On the morning in question, plaintiff, with the assistance of another person, got Adams out of bed, bathed him, and assisted him in dressing. She then placed him in an armchair adjacent to his bed and secured him to it with a hand-tied vest manufactured by the defendant. The vest is designed by the Company as part of the “Po-sey Houdini Security Suit.” The vest is the upper portion of the suit. The suit serves a more restrictive purpose, but the vest *133 may be worn alone if desired. 2 It is made of dacron mesh material and the vest is applied to the patient as though it were a “T-shirt.” Long straps attached to it are then hand-tied by the nurse or attendant to the back of the patient’s chair or under the bed, as the case may be, supposedly out of the patient’s reach. In accordance with Nazareth Hospital policy, such hand-tied vests were routinely issued to all patients over sixty-five years of age. Wrist straps are added for patients requiring a more active restraint. Adams, a small, thin man weighing about 100 pounds, was not known to be the type of patient who required an active form of restraint.
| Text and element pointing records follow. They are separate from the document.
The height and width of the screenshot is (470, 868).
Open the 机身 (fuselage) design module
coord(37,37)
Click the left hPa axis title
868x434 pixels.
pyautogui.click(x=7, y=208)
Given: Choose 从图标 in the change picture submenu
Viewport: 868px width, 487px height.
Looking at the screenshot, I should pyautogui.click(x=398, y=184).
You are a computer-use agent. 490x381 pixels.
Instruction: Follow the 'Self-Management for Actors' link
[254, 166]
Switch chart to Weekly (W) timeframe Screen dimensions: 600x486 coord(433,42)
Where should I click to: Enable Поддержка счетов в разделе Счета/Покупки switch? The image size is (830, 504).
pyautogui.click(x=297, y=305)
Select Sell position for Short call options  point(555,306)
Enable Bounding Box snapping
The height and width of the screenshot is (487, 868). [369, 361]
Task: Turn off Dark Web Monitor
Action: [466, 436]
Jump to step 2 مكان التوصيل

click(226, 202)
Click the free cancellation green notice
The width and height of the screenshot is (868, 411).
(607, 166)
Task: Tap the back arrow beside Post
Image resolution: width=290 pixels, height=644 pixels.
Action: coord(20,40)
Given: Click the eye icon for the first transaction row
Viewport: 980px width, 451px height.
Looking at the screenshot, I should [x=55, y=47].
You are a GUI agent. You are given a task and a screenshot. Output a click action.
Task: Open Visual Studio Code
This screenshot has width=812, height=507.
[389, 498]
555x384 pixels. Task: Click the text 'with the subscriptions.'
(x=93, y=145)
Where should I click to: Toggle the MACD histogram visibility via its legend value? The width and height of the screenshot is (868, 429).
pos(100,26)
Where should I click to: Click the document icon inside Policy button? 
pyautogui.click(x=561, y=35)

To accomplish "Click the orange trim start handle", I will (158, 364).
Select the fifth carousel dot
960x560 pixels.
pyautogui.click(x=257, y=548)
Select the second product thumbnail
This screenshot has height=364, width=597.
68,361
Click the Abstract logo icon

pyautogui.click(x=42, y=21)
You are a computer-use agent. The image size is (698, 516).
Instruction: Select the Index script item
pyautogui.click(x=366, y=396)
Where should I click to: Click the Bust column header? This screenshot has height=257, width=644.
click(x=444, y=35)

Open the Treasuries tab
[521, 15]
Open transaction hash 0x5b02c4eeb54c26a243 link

After hand-tying the straps of the vest, plaintiff left Adams. After the passage of about an hour, Adams informed a hospital employee that he wished to return to his bed. That employee left Adams, paged plaintiff, and told her that Adams wanted to get back to bed. Plaintiff went to the door of Adams’ room and told him that she would be with him “in a minute.” It appeared to her at that time that the straps to his vest were still tied. She went to the nurse’s station to secure assistance in moving him and when she returned to the room she saw that he had left the chair, that the straps were untied, and that he was moving toward his bed. He appeared to be falling and her instinctual reaction was to grasp Adams around the waist — “like in a bear hug” — and together they fell onto his bed. Plaintiff claimed that as they fell onto the bed she injured her back.

In her suit against the manufacturer, plaintiff contended that the defendant was strictly liable under section 402A of the Restatement (Second) of Torts for defective design and for failing to warn adequately of the danger of a patient’s being able to remove the hand-tied vest himself. The jury rejected the defective design claim, but found the Company liable on the failure-to-warn theory. 3 The jury awarded plaintiff damages of $192,736.20. With Pa. R.Civ.P. 238 delay damages, the total verdict against the defendant amounted to $237,619.97.

II.

On appeal, the defendant raises numerous issues for our consideration. These issues include the propriety of certain evidentiary rulings made by the district court, whether the manufacturer had a duty to warn of the allegedly obvious possibility that a patient might be able to untie a hand-tied vest, and whether the lack of an adequate warning was the proximate cause of plaintiff’s injuries. Because we conclude that the district court erred in submitting the issue of causation to the jury, we need not address all of these issues. Rather, assuming without deciding that the manufacturer had a duty to warn under Pennsylvania law, we hold that the manufacturer is entitled to judgment in its favor as a matter of law because the plaintiff has failed to prove that the existence of any warning would have caused the plaintiff to act any differently than she did. That is, we conclude that the plaintiff has not proven that the lack of a warning was the “cause-in-fact” of the harm.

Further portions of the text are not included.